Là où tous les orateurs de l’opposition étaient prêts à avoir quelque estime pour la volonté de modernisation de la nouvelle majorité, « et nous trouvons que c’est très bien que le CSV ne soit plus au gouvernement, que l’État CSV perde son influence » selon Justin Turpel (Déi Lénk), tous les trois fustigèrent unanimement l’absence de pistes concrètes de consolidation du déficit budgétaire de 1,5 milliard d’euros. « Il y a plus de précisions dans l’accord de coalition sur l’hygiène à appliquer dans un studio de piercing que d’indications sur la politique financière et fiscale de ce gouvernement, » s’amusa Gast Gibéryen, orateur de l’ADR.
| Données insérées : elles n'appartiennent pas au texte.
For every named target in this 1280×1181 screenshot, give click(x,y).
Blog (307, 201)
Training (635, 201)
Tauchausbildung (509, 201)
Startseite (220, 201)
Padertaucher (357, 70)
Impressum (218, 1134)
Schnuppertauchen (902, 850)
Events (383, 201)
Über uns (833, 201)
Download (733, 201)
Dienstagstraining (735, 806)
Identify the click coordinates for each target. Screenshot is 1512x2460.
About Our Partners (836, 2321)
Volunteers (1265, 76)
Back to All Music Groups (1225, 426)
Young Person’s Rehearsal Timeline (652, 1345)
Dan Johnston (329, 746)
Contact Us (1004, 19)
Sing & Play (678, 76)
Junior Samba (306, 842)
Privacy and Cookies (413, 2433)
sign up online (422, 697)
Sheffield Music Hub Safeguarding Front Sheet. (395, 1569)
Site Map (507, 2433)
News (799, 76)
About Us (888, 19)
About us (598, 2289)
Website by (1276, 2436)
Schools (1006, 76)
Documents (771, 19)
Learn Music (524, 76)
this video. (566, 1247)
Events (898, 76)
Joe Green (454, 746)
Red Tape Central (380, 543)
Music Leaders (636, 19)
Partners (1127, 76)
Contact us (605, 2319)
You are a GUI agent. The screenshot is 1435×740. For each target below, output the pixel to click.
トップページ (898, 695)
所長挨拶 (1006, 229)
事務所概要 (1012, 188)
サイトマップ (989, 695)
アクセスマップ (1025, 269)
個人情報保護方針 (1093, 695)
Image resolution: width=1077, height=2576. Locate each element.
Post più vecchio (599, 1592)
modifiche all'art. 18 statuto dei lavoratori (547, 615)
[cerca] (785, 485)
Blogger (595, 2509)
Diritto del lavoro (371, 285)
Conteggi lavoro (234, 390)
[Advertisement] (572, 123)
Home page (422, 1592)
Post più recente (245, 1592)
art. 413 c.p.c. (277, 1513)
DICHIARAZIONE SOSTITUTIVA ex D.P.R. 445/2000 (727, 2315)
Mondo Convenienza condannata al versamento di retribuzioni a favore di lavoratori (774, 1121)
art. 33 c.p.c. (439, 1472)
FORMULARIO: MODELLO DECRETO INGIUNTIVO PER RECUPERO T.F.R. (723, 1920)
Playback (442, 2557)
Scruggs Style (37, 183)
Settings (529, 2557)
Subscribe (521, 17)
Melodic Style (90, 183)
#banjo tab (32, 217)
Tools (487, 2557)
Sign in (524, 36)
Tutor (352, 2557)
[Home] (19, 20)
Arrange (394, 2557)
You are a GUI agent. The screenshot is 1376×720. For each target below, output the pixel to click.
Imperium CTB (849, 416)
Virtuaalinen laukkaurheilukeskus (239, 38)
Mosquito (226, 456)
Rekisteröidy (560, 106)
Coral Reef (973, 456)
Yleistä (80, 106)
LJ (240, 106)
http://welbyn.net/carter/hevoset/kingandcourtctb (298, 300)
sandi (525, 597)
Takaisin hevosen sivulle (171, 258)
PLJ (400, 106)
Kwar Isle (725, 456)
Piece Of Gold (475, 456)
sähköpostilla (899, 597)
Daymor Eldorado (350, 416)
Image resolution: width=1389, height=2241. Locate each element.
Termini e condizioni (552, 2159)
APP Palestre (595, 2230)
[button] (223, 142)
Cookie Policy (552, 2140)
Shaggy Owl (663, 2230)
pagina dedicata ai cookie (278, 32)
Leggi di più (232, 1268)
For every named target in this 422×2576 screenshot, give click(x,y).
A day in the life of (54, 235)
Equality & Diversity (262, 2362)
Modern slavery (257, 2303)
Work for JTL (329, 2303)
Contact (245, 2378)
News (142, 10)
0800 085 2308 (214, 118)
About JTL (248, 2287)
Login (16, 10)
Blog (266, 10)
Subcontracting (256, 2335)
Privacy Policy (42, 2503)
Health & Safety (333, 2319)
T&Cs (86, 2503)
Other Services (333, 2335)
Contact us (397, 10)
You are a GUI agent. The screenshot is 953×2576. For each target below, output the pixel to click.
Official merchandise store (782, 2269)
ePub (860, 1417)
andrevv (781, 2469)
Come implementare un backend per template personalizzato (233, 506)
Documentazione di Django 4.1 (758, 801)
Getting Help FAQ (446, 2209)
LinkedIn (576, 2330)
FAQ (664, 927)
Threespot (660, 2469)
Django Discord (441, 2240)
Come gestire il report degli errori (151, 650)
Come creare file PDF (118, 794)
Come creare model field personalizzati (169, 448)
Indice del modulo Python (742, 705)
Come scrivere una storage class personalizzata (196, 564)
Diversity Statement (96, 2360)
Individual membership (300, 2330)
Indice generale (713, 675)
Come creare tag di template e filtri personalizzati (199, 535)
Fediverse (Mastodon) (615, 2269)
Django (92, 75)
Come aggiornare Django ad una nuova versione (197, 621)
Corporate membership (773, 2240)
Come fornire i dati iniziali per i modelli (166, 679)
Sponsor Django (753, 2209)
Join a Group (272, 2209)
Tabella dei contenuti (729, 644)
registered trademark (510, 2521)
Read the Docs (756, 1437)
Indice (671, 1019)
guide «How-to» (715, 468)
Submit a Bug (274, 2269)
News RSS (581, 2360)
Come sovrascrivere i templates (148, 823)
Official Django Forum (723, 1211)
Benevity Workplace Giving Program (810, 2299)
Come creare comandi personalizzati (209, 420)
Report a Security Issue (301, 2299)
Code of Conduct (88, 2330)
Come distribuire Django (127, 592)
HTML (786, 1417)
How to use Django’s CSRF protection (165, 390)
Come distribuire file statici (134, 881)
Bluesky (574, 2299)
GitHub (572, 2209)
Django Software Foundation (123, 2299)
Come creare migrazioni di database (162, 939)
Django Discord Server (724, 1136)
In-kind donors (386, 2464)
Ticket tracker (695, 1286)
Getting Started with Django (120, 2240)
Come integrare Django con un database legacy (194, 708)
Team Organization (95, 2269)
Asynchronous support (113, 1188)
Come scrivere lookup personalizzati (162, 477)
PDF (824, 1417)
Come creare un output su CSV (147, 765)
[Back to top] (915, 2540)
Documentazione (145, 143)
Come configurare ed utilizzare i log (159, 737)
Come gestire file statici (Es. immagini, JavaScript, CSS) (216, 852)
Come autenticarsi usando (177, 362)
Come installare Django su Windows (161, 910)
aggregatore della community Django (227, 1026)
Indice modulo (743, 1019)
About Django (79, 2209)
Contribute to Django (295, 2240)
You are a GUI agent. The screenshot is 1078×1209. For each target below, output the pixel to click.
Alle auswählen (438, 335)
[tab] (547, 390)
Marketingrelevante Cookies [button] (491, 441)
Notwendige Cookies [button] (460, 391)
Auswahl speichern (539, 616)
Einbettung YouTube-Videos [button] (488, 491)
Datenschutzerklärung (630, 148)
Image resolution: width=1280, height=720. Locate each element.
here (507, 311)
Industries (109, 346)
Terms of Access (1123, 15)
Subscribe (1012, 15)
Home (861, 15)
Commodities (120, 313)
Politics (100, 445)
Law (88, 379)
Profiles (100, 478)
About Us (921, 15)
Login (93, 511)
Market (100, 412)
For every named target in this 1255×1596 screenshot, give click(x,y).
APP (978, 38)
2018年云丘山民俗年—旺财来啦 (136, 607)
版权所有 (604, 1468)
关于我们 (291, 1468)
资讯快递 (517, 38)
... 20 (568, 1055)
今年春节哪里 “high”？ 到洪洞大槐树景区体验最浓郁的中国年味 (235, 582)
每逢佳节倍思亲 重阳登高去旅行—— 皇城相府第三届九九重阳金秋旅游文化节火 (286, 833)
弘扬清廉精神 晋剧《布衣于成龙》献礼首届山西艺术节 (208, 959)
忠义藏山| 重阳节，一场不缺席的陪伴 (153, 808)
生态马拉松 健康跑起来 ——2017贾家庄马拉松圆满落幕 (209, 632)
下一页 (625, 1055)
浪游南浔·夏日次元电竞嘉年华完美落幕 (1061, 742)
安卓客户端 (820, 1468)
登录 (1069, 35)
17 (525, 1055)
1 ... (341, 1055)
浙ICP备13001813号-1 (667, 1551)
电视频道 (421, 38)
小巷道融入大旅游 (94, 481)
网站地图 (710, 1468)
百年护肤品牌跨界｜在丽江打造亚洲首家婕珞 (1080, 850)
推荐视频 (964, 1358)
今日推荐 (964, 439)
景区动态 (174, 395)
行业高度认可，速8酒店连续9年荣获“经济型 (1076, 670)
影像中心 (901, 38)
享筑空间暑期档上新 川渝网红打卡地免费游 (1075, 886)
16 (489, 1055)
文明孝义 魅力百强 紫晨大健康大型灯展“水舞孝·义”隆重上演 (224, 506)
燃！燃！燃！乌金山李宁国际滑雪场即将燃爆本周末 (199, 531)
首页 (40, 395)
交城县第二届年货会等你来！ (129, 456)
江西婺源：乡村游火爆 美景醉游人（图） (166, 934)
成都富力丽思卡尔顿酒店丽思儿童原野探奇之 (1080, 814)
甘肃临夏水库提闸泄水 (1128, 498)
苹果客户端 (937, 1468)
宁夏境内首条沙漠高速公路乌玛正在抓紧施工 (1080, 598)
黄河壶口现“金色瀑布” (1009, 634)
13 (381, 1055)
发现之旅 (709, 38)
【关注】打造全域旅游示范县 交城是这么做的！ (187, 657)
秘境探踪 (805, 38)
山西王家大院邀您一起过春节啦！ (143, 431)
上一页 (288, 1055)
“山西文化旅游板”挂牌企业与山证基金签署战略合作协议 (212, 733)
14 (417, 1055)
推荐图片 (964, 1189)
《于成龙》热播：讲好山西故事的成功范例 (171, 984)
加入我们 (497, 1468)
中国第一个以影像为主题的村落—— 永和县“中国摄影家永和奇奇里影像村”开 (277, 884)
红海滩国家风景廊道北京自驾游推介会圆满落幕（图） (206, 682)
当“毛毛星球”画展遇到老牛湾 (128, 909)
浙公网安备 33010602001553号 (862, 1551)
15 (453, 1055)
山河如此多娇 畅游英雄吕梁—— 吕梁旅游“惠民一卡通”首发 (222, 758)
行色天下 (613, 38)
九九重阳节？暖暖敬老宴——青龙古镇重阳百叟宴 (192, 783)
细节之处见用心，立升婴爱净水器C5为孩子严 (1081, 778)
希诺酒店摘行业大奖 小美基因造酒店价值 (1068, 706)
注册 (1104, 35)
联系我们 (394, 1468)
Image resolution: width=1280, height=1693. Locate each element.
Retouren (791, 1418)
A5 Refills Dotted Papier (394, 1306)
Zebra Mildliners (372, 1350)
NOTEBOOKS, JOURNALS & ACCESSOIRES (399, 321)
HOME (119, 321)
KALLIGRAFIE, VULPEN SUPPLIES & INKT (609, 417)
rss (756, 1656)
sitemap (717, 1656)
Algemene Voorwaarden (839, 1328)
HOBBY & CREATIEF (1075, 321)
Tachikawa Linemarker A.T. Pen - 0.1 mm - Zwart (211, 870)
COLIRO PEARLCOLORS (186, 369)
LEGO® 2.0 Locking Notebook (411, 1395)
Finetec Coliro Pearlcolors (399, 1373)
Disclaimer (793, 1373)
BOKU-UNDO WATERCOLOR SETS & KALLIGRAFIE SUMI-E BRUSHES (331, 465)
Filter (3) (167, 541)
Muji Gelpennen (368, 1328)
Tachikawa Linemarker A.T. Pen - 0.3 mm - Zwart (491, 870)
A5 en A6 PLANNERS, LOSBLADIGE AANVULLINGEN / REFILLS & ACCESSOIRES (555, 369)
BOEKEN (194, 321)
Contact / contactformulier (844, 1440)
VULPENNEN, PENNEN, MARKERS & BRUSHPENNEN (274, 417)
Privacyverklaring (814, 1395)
Les chiffres sur les finances publiques du Comité de prévision étaient connus avant les élections, les contraintes de la politique budgétaire européenne aussi, souligne encore Jean-Claude Juncker, mais le programme gouvernemental est muet sur le coût des politiques qu’il propose. Et ce ne fut qu’au détour d’une émission de télévision qu’il apprit, de la bouche du vice-Premier ministre Etienne Schneider, que le taux de TVA allait monter de deux points, de quinze à 17 pour cent. La réponse de Xavier Bettel à ces reproches est toujours la même : Laissez-nous un peu de temps pour analyser, évaluer, calculer. « Dites-nous au moins avec quel but vous voulez évaluer le salaire social minimum, le revenu minimum garanti et l’indemnité de chômage ? Comment vous voulez arriver à ce que les transferts sociaux soient plus sélectifs ? » les interpella Jean-Claude Juncker. C’est Eugène Berger, président du groupe parlementaire libéral, qui répondit peu après au sous-entendu : « Avec le DP, il ne sera pas possible de réaliser une politique du froid social ! »
Si la motion exprimant la confiance de la Chambre des députés au gouvernement, déposée par le même Eugène Berger, a finalement été adoptée avec les seules 32 voix de la majorité, Jean-Claude Juncker n’a pas raté l’occasion de s’en prendre une nouvelle fois aux trois partis ayant concocté cette coalition sans le CSV, qui reste « le parti le plus fort » du parlement et qui n’a pas perdu les élections mais seulement en voix et en sièges, selon la rengaine entonnée depuis presque deux mois maintenant. Et il ne cacha pas que, davantage que Xavier Bettel et le DP, qu’il avait vu venir dans les sondages, ce sont les socialistes qui doivent craindre sa rancune : « Vous, Monsieur Schneider, vouliez gagner les élections et devenir Premier ministre, mais le LSAP a fait son pire résultat depuis la Deuxième Guerre mondiale et vous-mêmes ne vous êtes classé que quatorzième au Centre, loin derrière vos ambitions. Et vous devez maintenant assister Xavier Bettel, qui ne voulait pas devenir ministre et doit néanmoins assumer cette tâche... » À ce moment-là, même Xavier Bettel a brièvement arrêté de faire du multi-tasking et de consulter téléphone portable et tablette en parallèle. À ce moment-là, Jean-Claude Juncker et le CSV étaient arrivés dans l’opposition.